• WORK REQUIRED: What lines in the records below mention "agent"? List them all.

BEGIN DATA LISTING

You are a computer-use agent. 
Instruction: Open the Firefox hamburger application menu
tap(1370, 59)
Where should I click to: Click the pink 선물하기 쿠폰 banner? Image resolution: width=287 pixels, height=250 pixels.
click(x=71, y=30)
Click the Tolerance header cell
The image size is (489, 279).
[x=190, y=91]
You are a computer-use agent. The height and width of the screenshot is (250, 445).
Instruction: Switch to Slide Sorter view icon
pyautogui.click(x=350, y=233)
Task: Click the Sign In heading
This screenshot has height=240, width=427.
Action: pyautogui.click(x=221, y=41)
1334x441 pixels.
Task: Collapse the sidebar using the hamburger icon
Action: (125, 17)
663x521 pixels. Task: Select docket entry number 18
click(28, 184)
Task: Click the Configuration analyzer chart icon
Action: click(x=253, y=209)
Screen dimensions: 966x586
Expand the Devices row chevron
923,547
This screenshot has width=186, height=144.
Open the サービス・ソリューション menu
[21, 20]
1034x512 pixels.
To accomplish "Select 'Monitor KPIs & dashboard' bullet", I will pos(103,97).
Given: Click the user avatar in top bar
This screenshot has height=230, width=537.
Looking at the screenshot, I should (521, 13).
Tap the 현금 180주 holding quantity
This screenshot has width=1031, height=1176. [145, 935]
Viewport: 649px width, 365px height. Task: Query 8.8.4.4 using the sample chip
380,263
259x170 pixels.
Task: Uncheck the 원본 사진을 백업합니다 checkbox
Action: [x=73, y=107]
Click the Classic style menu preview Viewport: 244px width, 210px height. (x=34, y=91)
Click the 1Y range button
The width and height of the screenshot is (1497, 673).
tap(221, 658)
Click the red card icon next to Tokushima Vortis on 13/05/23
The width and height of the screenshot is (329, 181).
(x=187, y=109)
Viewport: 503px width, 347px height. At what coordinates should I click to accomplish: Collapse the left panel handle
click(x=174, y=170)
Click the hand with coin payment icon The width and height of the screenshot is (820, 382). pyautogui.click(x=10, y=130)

END DATA LISTING

• RESPONSE FOR THIS EXERCISE:
You are a computer-use agent. 
You are a computer-use agent. The height and width of the screenshot is (250, 445).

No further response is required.